Abingdon Street
Names
- Abingdon Street
- Lindsay Lane
- Dirty Lane
Street/Area/District
- Abingdon Street
Maps & Views
- 1746 London, Westminster & Southwark (Rocque): Abingdon Street
- 1761 London (Dodsley): Abingdon Street
Descriptions
from London and Its Environs Described, by Robert and James Dodsley (1761)
Abingdon street, near Old Palace yard.
from Lockie's Topography of London, by John Lockie (1810)
Abingdon-Street, Westminster,—the first W. parallel to the Thames, extending from Old Palace-yard to Millbank-street.
from A Topographical Dictionary of London and Its Environs, by James Elmes (1831)
Abingdon-St., Westminster, is at the end of Old Palace-yard, parallel to the Thames, and leads to Millbank-street.
from London Past and Present: Its History, Associations, and Traditions, by Henry Benjamin Wheatley and Peter Cunningham (1891)
Abingdon Street, Westminster, runs north and south parallel to the Thames from Old Palace Yard to Millbank Street. It is said to commemorate the name of Mary Abingdon, or Habington, sister to the Lord Monteagle, the lady to whom is ascribed the famous letter which occasioned the discovery of the Gunpowder Plot.1 But this is very unlikely, as Abingdon Street was only formed under the provisions of the Act 23 Geo. II., 1750, the previous thoroughfare, called Dirty Lane, being "a narrow lane, pestered with coaches, narrow and inconvenient."2 Thomas Telford, engineer of the Menai Bridge, lived and died (December 25, 1834) at No. 24 in this street. Richard Bentley, the great critic, and in 1787 Isaac Hawkins Browne, lived here. The gallant Sir John Malcolm lived at No. 12, David Roberts, R.A., at No. 8. In Abingdon Buildings, a turning between Nos. 16 and 17 at the Old Palace Yard end of Abingdon Street, Richard Cumberland lived shortly after his marriage in 1759.3
2 Walcott's Westminster, p. 24.
3 Memoirs of Richard Cumberland, 1806, p. 156.

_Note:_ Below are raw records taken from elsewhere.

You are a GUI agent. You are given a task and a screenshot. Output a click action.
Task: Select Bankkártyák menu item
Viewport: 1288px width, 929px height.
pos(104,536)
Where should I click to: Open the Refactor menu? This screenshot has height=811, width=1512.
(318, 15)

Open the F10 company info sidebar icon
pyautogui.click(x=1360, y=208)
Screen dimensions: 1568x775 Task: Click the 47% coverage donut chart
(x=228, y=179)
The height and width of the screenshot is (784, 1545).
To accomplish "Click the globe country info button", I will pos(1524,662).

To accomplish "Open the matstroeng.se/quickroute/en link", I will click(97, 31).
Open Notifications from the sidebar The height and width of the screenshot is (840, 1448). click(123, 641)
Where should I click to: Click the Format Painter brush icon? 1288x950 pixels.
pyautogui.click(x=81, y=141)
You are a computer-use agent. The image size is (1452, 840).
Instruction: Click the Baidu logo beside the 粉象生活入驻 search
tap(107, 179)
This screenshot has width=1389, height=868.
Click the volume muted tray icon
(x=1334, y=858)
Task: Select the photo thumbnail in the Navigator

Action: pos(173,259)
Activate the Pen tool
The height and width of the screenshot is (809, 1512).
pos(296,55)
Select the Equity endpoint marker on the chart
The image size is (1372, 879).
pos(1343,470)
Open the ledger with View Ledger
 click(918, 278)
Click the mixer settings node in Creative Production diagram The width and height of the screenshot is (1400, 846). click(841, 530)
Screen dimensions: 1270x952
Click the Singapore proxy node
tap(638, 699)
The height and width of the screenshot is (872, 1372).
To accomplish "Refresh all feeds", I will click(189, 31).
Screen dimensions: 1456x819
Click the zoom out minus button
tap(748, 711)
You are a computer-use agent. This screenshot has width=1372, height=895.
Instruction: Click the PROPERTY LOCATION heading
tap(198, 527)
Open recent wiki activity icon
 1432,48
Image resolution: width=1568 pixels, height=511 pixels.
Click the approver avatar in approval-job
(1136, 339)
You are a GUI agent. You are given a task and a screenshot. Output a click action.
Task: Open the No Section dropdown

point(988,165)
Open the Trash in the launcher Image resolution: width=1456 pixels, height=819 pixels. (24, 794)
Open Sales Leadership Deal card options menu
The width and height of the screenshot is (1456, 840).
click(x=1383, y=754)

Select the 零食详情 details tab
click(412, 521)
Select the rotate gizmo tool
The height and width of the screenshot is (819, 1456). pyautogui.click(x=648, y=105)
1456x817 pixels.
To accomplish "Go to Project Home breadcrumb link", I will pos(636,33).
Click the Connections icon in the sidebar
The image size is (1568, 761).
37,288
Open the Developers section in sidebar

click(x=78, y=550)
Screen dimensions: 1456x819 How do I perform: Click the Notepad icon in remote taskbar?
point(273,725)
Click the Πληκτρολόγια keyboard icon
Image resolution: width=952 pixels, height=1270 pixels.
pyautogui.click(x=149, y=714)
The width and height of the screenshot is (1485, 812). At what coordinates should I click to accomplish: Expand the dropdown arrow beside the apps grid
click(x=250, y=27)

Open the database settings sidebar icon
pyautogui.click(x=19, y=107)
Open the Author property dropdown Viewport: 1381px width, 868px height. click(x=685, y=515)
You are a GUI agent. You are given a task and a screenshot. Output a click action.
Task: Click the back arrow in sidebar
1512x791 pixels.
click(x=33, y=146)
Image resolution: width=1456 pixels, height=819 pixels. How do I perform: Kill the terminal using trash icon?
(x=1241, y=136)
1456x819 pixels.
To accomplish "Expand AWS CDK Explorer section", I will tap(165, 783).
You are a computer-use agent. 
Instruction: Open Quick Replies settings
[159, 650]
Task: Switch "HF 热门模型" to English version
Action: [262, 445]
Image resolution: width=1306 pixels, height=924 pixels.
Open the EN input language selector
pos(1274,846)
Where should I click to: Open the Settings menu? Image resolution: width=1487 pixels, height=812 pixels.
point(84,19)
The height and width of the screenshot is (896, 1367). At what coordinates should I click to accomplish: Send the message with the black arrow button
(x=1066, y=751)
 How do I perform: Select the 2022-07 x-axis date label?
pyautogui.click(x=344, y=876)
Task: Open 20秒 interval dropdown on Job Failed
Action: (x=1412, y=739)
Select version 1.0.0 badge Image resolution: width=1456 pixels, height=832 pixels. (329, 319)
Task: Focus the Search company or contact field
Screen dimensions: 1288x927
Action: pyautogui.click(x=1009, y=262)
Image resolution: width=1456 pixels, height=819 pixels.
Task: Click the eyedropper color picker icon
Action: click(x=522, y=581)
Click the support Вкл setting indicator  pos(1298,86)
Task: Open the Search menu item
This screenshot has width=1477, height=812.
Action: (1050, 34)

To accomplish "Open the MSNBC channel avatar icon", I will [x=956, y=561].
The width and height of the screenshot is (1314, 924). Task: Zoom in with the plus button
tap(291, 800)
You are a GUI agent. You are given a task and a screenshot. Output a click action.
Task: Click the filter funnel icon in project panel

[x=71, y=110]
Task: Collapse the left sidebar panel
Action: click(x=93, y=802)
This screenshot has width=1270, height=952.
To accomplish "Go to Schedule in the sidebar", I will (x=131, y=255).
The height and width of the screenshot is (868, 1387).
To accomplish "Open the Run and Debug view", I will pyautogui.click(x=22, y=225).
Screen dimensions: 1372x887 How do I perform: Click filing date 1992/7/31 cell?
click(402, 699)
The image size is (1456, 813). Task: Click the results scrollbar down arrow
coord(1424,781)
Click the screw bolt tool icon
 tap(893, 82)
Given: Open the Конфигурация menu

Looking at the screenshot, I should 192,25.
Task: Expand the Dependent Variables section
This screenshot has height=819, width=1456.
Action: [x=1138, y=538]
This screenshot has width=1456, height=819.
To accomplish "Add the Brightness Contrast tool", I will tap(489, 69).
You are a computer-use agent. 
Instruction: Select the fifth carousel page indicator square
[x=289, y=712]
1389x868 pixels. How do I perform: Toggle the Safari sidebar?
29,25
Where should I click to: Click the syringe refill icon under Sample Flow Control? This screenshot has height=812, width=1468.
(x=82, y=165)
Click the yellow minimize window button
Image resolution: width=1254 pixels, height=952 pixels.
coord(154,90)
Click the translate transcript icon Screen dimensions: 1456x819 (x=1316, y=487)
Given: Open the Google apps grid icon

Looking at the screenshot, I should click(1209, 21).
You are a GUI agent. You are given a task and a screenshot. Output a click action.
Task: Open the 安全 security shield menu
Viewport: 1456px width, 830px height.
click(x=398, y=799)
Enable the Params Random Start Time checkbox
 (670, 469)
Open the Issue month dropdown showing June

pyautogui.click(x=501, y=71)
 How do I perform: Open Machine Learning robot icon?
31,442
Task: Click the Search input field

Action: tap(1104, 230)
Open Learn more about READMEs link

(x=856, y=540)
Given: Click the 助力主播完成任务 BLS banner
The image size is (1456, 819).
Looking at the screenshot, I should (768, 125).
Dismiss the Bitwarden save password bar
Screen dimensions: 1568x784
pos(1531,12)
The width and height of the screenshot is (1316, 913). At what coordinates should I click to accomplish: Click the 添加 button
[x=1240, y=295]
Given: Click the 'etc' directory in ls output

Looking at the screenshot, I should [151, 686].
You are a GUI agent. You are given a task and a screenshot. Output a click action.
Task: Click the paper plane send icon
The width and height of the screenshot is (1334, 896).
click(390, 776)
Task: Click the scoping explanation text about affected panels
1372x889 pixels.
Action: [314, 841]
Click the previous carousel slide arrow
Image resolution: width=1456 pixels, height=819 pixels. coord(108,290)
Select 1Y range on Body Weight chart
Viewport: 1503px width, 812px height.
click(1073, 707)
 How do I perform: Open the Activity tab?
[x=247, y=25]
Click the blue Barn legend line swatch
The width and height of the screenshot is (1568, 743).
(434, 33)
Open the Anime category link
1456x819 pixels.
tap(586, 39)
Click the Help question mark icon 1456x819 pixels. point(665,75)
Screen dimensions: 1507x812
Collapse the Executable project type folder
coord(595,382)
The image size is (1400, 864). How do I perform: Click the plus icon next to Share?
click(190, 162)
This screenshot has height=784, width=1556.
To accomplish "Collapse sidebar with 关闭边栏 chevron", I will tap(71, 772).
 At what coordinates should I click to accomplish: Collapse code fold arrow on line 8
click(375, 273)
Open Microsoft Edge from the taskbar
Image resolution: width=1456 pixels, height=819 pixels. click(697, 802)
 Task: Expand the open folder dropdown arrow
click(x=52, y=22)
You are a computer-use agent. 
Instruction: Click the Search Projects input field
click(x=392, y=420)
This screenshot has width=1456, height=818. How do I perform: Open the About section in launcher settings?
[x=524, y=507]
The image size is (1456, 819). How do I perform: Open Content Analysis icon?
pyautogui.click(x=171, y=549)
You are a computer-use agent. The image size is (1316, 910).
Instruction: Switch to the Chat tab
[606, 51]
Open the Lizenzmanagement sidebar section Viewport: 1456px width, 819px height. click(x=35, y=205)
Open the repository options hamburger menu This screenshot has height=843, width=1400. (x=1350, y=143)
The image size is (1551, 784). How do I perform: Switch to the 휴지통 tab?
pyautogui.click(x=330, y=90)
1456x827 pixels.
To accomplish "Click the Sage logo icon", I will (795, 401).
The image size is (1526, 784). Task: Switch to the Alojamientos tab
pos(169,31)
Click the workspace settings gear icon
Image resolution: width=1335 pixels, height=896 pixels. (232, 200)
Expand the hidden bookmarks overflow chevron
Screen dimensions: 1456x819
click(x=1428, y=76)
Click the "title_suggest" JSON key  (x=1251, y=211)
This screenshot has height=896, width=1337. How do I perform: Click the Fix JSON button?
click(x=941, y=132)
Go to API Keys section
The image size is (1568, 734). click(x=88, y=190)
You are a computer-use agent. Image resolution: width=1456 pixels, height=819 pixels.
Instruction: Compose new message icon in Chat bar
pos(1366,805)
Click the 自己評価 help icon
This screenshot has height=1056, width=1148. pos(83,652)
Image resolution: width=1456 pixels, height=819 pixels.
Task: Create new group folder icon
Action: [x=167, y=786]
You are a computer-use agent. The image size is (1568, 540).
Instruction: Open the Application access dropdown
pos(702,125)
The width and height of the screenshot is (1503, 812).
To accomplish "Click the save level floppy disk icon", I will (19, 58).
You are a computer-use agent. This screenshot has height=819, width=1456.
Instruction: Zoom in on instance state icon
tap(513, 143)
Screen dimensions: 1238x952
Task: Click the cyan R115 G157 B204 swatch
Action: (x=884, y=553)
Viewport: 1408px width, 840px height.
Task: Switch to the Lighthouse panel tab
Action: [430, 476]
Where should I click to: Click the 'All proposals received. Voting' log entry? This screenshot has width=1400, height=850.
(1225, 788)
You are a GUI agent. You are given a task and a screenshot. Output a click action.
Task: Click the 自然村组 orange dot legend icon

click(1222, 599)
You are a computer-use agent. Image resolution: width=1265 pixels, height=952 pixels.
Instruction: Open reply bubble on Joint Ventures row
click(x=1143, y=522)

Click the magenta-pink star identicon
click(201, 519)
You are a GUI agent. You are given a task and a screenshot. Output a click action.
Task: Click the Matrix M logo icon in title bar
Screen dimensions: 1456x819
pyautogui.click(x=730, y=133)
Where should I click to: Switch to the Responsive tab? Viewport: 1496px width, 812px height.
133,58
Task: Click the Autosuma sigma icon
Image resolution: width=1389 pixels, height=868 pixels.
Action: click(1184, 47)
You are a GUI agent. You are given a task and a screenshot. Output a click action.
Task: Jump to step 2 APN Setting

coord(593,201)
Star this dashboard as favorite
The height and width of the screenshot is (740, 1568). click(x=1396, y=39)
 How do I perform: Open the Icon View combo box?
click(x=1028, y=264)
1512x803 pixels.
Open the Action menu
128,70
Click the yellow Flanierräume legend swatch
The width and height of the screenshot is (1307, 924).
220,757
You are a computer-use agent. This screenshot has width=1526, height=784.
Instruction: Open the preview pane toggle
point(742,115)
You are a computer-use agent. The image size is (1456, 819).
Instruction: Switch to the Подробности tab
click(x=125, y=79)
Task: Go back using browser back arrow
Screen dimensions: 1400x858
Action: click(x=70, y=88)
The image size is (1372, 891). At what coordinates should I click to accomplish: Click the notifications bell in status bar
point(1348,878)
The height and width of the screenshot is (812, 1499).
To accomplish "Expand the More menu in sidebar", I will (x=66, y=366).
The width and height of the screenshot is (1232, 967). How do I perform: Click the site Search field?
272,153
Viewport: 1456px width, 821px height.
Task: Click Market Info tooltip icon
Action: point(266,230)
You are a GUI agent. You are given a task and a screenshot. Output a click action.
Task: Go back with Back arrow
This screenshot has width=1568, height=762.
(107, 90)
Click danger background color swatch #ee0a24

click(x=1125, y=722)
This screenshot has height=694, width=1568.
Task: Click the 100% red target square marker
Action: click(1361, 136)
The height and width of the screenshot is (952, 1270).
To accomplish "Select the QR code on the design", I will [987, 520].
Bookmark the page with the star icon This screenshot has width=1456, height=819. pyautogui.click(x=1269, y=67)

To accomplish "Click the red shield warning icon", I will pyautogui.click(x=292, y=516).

from Old and New London, by Walter Thornbury and Edward Walford (1873-1893)
Abingdon Street, which forms the connecting link between Old Palace Yard and Millbank, was, at the commencement of the last century, known as Lindsay Lane, down the narrow length of which the lumbersome state carriage and eight heavily-caparisoned horses were driven into the court-yard of Lindsay House (at the south-west end of the thoroughfare), afterwards the residence of the Earl of Abingdon, and subsequently that of the Earl of Carnarvon, in order to be turned round to take up the King when he went to open Parliament.
At No. 24 in this street, in September, 1834, died, at an advanced age, Thomas Telford, the engineer. He was buried in the Abbey.